SOURCE TEXT —
════════════════

In Experiment 1, 39 human subjects were recruited online through the Amazon Mechanical Turk platform. Since we had no prior information about expected effect sizes, we based our sample size on similar studies conducted in the field of confidence and metacognition. Subjects were paid $3 plus up to$2 bonus according to their performance for a ~ 30 min experiment. They provided informed consent according to procedures approved by the UCL Research Ethics Committee (Project ID: 1260/003). The challenging nature of the perceptual stimuli, which appeared only briefly, ensured that it was impossible for subjects to perform above chance level if they were not paying careful and sustained attention during the experiment. To further ensure data quality, standard exclusion criteria were applied. Ten participants were excluded for responding at chance level and/or always selecting the same rating, leaving N = 29 participants (17 f/12 m, aged 22–31 and not color-blind according to self-reports) for data analysis.

In Experiment 2, 31 subjects were recruited using the same protocol as in Experiment 1. Identical exclusion criteria were applied leading to the exclusion of two subjects, leaving N = 29 subjects for analysis (9 f/20 m, aged 19–35).

In Experiment 3, to examine between-subjects relationships between the formation of self-performance estimates (SPEs) and metacognitive ability, 73 subjects were originally recruited online. After application of identical exclusion criteria to those used in Experiments 1 and 2, we additionally excluded subjects who failed comprehension questions about usage of the confidence scale (subjects passed if they rated “perfect” performance at least 10% greater than “chance” performance), leaving N = 46 subjects for analysis (16 f/30 m, aged 20–50).

Overall, our exclusion rates are consistent with recent online studies from our lab28 and a recent meta-analysis of online studies reporting typical exclusion rates of between 3 and 37%52. As Experiment 3 was slightly longer, subjects’ baseline pay was increased to $3.50 plus up to$2 bonus according to their performance. Subjects who participated in Experiment 1 were not permitted to take part in Experiments 2 and 3, and subjects who participated in Experiment 2 were not permitted to take part in Experiment 3.

════════════════

GIVEN ENTRIES —
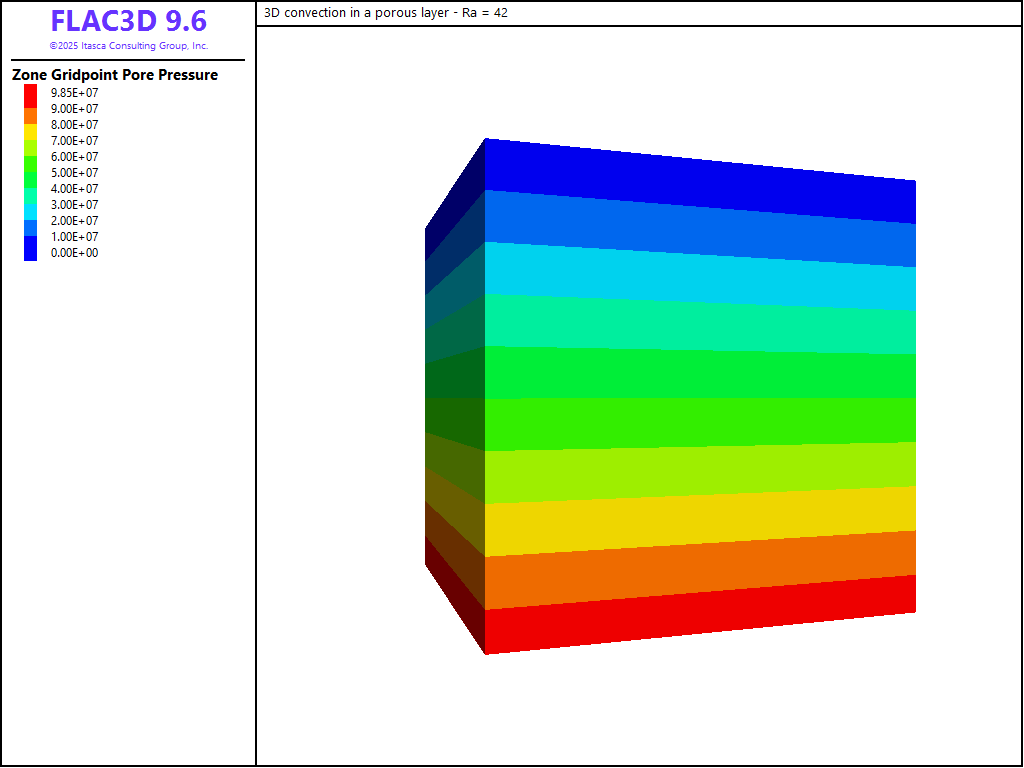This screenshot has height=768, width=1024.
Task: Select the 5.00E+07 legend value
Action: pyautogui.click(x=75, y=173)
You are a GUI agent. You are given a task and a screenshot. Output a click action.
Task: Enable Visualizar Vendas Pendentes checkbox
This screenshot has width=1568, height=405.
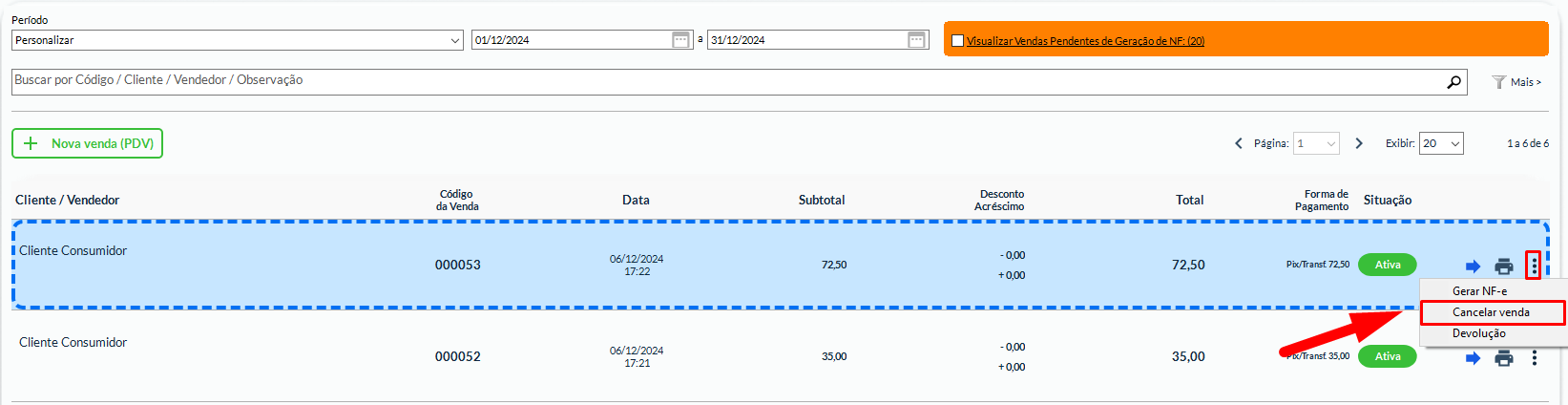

════════════════

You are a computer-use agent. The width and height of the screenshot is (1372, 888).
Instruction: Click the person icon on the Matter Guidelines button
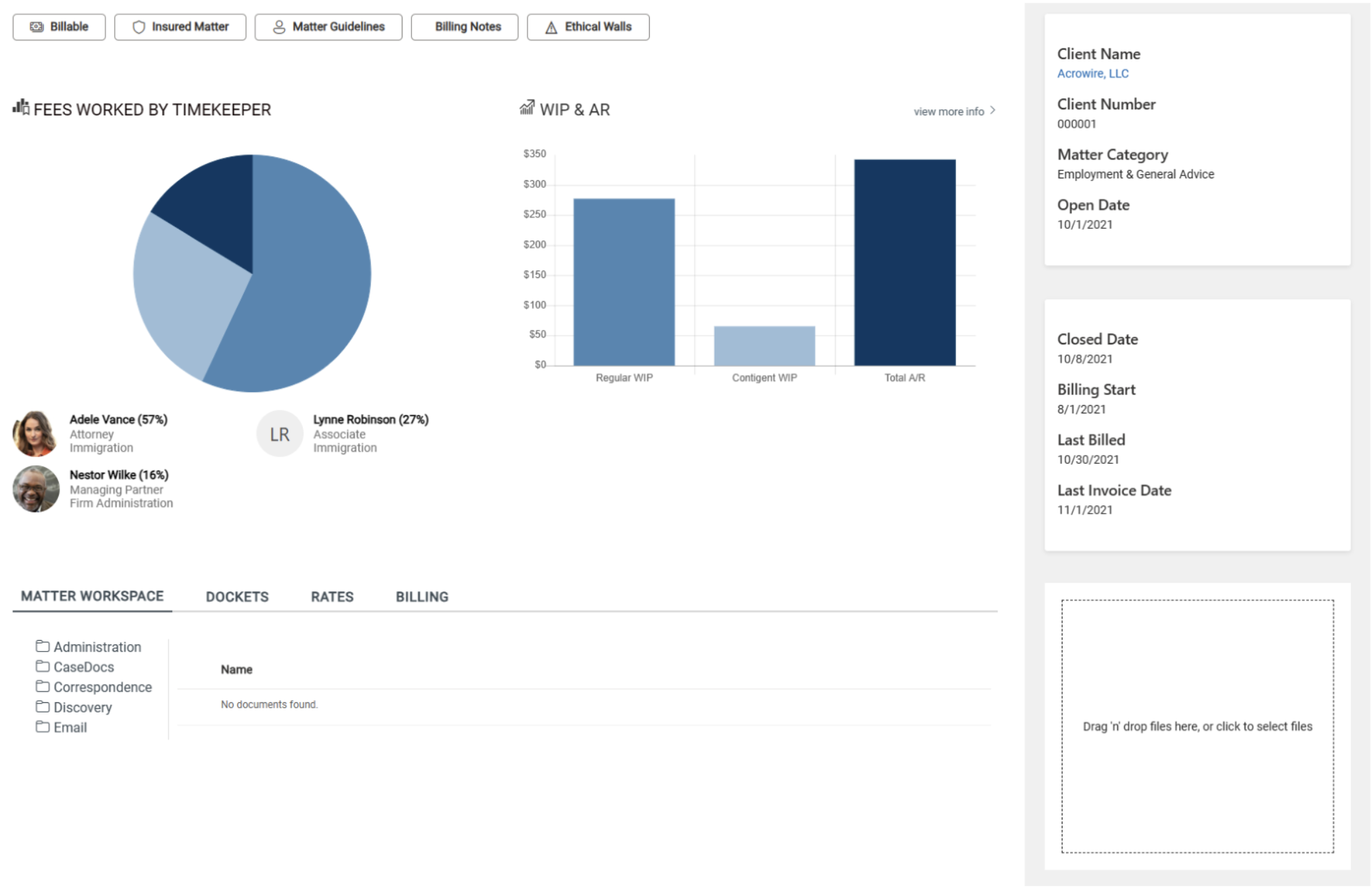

════════════════

DESCRIPTION OF THE TASK — Pick up the account of how subjects were recruited for the three experiments and keep it going from its last sentence.

ANSWER BELOW —
Experiment 1

Subjects performed short learning blocks, which randomly interleaved two “tasks” identified by two arbitrary color cues (Fig. 1). Subjects were incentivised to learn about their own performance on each of the two tasks over the course of a learning block. Each block had 24 trials (12 trials from each task, presented in pseudo-random order). Each task required a perceptual judgment as to which of two boxes contained more dots (Fig. 1c). The difficulty level of the judgment was controlled by the difference in dot number between boxes. Any given task (as indicated by the color cue) was either easy or difficult and provided either veridical feedback or no feedback (Fig. 1b). These four task features provided six possible pairings of tasks in the learning blocks (Fig. 1a). Each possible pairing was repeated twice, and their order of presentation was randomized within participant.

At the end of each learning block, subjects were asked to choose the task for which they thought they performed better (Fig. 1a). Specifically, they were asked to report which task they would like to perform in a short subsequent “test block” in order to gain a reward bonus. Therefore, subjects were incentivised to choose the task they thought they were better at (even if that task did not provide external feedback). This procedure aimed at revealing global self-performance estimates (SPEs), as subjects should choose the task they expect to be more successful at in the test block in order to gain maximum reward. To indicate their task choice, subjects responded with two response keys that differed from those assigned to perceptual decisions to avoid any carry-over effects. The subsequent test block contained six trials from the chosen task (not illustrated in Fig. 1). No feedback was provided during test blocks.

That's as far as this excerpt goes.